Page extract:

==*==

Naked Science Forum
Non Life Sciences => Geek Speak => Topic started by: syhprum on 06/12/2019 19:25:33

For theatrical effect the winning number is produced by a crude mechanical machine blowing out marked balls.
There are of course more subtle ways of producing near random numbers how does the method used compare with the best of them.

The frequency tables are published. Currently 40 has appeared most often (331 times) and 20, 21 only 261 times.
Worryingly, if you consistently picked the 6 "best" numbers you would be 1.9 times more likely to win than if you consistently chose the 6 "worst".

The frequency tables are published. Currently 40 has appeared most often (331 times) and 20, 21 only 261 times.
Worryingly, if you consistently picked the 6 "best" numbers you would be 1.9 times more likely to win than if you consistently chose the 6 "worst".
If the machine was truly random, how "unlikely" would that outcome (That the "lucky" numbers are roughly twice as good as the worst) be?

Worryingly, if you consistently picked the 6 "best" numbers you would be 1.9 times more likely to win than if you consistently chose the 6 "worst".
I would change the tense on that statement: "Worryingly, if you had consistently picked the 6 "best" numbers you would have been 1.9 times more likely to win than if you had consistently chosen the 6 "worst"."
Because this mechanical generator is sufficiently random that the results of the past X draws is useless as a predictor of the next X draws.
how does the method used compare with the best of them.
This method wins on transparency (both literal and figurative).
The best random number generators include: Quantum effects, noise from Zener diodes, banks of freerunning silicon oscillators, and timing keyboard clicks or disk seeks on a computer.

==*==

Tasks to perform:
[1] According to the forum thread, which number has appeared most often in the published frequency tables?
[2] Reproduce the forum thread passage from "Naked Science Forum" up to and including "out marked balls.", renaming "machine" as "apparatus".

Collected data
==*==

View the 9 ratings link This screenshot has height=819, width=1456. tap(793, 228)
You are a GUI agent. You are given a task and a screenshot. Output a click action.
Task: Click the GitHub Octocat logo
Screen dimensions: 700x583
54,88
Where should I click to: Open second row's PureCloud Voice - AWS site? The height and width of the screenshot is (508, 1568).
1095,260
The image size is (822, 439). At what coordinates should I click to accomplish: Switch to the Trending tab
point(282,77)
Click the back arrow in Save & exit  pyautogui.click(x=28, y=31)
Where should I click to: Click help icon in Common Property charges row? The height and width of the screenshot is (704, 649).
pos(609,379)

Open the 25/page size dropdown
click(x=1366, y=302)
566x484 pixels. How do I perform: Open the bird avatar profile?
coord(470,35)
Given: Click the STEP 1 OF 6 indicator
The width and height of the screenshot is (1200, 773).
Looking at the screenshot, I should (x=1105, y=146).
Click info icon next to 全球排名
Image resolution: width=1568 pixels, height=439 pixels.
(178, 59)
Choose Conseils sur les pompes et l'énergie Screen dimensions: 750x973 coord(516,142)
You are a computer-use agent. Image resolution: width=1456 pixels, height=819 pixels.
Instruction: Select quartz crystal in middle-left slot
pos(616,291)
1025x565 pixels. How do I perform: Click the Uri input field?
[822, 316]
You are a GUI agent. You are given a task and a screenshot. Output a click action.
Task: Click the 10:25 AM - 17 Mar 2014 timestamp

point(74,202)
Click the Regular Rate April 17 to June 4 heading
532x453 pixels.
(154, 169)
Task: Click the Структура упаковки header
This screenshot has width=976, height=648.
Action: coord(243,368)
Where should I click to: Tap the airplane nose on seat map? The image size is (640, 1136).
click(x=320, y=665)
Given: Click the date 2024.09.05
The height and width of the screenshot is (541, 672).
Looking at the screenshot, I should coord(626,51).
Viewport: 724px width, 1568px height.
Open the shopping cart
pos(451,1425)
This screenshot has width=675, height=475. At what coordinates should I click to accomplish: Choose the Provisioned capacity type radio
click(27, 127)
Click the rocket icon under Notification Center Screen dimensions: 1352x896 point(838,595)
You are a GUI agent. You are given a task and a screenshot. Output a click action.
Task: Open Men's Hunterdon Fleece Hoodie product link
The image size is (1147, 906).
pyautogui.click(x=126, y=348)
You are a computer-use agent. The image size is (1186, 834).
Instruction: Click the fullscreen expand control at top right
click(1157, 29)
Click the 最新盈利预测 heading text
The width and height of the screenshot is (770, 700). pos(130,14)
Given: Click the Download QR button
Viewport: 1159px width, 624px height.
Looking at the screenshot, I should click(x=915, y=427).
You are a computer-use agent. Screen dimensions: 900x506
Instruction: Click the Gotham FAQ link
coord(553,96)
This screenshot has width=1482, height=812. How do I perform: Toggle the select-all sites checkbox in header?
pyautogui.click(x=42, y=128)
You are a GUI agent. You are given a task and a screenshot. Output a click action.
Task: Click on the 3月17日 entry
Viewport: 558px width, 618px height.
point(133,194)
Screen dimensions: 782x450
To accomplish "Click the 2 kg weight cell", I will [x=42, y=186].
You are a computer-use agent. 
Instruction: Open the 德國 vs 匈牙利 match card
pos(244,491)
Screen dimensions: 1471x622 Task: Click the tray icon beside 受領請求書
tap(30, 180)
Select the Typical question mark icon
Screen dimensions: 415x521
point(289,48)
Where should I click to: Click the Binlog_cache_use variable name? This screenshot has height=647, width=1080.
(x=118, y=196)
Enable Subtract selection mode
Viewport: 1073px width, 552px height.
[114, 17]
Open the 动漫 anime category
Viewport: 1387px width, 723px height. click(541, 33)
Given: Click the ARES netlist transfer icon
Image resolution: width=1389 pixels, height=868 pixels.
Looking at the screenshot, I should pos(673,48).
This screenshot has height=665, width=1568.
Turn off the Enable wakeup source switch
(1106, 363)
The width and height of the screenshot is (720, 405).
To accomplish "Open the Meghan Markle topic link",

==*==

List of answers:
[1] The number 40 has appeared most often, 331 times.

[2]
Naked Science Forum
Non Life Sciences => Geek Speak => Topic started by: syhprum on 06/12/2019 19:25:33

For theatrical effect the winning number is produced by a crude mechanical apparatus blowing out marked balls.